**Prompt**
Reproduce verbatim the lines that begin with the line containing "Given: Collapse the Easter Bunny group" and end with the line containing "Action: click(x=110, y=272)", including both of those lines and nothing else.

Data lines
-*-
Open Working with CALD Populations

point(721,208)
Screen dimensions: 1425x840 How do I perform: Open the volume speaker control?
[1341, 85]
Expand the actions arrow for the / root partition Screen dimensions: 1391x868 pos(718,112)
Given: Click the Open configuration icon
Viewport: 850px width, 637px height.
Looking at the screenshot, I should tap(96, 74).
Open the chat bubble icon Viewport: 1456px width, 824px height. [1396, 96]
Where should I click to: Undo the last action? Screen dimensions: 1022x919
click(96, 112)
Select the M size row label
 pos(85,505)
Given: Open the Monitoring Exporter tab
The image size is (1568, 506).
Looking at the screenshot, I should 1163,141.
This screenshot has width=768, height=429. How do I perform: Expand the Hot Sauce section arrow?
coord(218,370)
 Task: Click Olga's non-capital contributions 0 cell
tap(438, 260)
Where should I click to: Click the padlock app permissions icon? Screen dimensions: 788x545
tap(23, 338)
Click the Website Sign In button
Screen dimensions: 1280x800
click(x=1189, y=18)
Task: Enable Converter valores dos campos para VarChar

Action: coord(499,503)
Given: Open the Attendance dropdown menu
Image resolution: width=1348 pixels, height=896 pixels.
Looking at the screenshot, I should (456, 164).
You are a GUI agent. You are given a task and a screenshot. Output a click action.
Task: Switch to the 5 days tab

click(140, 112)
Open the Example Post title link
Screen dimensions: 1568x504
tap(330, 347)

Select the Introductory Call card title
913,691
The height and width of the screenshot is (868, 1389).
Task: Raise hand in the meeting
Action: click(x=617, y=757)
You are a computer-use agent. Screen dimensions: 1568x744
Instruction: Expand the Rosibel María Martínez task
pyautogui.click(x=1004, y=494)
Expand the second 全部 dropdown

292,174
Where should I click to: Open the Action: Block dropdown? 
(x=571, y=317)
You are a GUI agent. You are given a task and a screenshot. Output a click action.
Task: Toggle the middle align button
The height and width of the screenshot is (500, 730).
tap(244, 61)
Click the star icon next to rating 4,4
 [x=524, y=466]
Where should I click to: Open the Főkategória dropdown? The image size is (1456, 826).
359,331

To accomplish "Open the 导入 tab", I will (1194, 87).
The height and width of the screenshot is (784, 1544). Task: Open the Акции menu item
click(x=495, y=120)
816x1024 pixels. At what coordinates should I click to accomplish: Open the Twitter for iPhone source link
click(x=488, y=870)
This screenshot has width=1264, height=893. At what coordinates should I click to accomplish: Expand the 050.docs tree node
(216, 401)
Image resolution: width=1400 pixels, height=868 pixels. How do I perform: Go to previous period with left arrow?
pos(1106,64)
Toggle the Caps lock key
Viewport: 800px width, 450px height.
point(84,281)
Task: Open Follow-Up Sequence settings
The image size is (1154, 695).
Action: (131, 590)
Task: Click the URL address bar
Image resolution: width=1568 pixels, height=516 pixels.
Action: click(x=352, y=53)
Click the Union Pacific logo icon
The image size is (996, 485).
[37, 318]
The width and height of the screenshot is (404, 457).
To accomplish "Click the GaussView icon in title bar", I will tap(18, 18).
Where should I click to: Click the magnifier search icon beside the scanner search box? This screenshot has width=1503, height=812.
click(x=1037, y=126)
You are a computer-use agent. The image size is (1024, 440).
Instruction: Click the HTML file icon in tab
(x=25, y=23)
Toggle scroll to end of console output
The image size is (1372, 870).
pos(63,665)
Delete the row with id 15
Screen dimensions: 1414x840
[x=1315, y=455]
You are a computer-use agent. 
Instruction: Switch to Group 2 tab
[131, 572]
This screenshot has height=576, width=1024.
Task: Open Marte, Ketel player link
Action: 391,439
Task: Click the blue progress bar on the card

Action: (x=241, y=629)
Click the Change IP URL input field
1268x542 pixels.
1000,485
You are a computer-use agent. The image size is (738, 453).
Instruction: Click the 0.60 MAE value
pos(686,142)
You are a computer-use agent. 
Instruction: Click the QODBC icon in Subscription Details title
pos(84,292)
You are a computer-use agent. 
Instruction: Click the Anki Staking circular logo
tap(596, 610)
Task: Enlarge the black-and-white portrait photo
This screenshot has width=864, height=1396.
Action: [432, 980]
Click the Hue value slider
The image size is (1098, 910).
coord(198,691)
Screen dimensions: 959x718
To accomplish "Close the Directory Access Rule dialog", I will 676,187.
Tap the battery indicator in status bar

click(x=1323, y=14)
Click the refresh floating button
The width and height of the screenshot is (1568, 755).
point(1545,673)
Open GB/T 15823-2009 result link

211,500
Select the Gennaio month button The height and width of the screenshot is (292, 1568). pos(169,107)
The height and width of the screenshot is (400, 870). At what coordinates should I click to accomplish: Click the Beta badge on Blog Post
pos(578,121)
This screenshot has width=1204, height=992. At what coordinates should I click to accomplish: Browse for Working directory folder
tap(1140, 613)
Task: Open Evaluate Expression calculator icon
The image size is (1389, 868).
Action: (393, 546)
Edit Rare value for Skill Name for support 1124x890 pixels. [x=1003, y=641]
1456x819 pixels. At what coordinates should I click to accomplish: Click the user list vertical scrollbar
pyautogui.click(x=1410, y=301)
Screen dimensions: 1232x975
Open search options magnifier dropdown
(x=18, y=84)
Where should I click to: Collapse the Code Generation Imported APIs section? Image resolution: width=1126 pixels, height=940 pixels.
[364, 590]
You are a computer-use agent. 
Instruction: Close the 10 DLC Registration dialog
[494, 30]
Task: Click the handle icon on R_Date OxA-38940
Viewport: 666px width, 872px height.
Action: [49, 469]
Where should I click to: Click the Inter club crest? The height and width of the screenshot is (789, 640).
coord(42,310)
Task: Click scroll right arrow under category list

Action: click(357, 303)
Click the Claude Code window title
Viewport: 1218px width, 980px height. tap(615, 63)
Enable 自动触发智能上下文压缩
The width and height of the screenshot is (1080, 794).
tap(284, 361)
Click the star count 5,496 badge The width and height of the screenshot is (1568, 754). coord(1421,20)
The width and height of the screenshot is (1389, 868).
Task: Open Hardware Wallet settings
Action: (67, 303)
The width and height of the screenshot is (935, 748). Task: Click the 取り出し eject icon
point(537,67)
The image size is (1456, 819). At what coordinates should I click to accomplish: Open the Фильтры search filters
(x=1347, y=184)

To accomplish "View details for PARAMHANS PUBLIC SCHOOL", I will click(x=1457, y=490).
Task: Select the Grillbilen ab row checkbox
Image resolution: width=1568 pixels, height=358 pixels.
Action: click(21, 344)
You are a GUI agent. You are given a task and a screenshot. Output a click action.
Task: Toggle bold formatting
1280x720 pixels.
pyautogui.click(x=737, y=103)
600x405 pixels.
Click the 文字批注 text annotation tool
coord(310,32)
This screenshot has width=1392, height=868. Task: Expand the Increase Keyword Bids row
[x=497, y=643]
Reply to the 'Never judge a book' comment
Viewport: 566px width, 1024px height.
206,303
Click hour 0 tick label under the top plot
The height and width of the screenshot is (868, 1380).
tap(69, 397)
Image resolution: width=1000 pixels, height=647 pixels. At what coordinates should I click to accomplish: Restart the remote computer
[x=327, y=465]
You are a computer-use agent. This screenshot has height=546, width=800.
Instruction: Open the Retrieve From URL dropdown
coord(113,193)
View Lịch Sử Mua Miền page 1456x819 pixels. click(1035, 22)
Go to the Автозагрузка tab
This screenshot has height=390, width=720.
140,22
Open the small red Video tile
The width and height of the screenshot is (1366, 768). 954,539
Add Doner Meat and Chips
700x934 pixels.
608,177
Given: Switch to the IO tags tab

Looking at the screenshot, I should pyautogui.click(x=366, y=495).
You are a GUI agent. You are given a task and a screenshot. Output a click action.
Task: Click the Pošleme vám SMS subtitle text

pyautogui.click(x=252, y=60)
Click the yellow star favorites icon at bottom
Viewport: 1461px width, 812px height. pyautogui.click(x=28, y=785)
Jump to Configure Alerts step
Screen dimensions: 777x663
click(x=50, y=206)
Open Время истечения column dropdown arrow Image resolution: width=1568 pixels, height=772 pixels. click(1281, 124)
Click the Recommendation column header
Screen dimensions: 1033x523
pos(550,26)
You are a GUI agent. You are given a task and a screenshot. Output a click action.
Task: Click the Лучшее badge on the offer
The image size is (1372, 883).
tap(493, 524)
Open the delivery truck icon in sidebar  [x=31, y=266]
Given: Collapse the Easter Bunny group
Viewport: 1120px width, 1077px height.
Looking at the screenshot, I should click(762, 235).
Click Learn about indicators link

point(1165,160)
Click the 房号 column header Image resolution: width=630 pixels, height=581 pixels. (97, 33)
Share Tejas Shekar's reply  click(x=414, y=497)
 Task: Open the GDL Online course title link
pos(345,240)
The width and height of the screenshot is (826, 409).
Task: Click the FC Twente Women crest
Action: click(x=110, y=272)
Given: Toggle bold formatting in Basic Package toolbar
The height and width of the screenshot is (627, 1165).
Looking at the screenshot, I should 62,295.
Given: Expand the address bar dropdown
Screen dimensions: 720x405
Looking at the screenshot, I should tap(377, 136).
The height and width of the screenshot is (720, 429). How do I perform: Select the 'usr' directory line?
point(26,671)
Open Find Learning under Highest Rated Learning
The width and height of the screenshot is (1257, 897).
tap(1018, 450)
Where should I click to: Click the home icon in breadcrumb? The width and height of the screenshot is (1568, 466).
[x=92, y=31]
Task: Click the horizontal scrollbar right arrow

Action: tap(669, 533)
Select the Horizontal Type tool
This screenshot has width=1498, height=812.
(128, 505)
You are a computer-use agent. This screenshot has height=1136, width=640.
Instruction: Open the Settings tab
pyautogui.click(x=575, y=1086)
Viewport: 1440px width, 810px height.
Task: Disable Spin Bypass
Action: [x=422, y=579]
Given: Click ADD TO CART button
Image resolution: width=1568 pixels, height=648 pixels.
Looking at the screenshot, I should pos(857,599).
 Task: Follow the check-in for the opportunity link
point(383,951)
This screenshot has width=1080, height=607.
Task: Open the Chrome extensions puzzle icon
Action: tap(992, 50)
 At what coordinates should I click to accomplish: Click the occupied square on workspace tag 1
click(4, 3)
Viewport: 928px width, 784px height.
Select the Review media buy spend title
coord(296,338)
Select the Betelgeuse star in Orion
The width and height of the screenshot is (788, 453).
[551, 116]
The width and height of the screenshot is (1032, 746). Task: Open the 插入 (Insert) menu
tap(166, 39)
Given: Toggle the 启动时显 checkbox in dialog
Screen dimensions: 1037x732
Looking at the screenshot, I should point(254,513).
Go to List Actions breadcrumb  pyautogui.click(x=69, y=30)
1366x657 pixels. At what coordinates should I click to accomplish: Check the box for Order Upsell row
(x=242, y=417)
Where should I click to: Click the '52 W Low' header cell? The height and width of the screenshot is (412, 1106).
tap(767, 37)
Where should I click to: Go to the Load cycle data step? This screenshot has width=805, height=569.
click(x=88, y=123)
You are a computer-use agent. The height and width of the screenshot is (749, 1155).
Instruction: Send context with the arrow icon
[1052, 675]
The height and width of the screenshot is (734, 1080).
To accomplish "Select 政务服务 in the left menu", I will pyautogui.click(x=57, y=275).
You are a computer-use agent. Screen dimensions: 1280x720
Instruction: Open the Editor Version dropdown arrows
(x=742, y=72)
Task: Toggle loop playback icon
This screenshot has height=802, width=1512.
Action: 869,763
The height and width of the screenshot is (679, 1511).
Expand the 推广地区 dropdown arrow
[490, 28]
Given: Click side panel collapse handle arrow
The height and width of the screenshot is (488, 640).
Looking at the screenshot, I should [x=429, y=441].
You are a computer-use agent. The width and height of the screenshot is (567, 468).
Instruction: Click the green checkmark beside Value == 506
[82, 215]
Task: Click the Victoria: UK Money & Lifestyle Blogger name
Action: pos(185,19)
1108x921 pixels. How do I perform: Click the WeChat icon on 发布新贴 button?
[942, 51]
-*-
**Exercise output**
Given: Collapse the Easter Bunny group
Viewport: 1120px width, 1077px height.
Looking at the screenshot, I should click(762, 235).
Click Learn about indicators link

point(1165,160)
Click the 房号 column header Image resolution: width=630 pixels, height=581 pixels. (97, 33)
Share Tejas Shekar's reply  click(x=414, y=497)
 Task: Open the GDL Online course title link
pos(345,240)
The width and height of the screenshot is (826, 409).
Task: Click the FC Twente Women crest
Action: click(x=110, y=272)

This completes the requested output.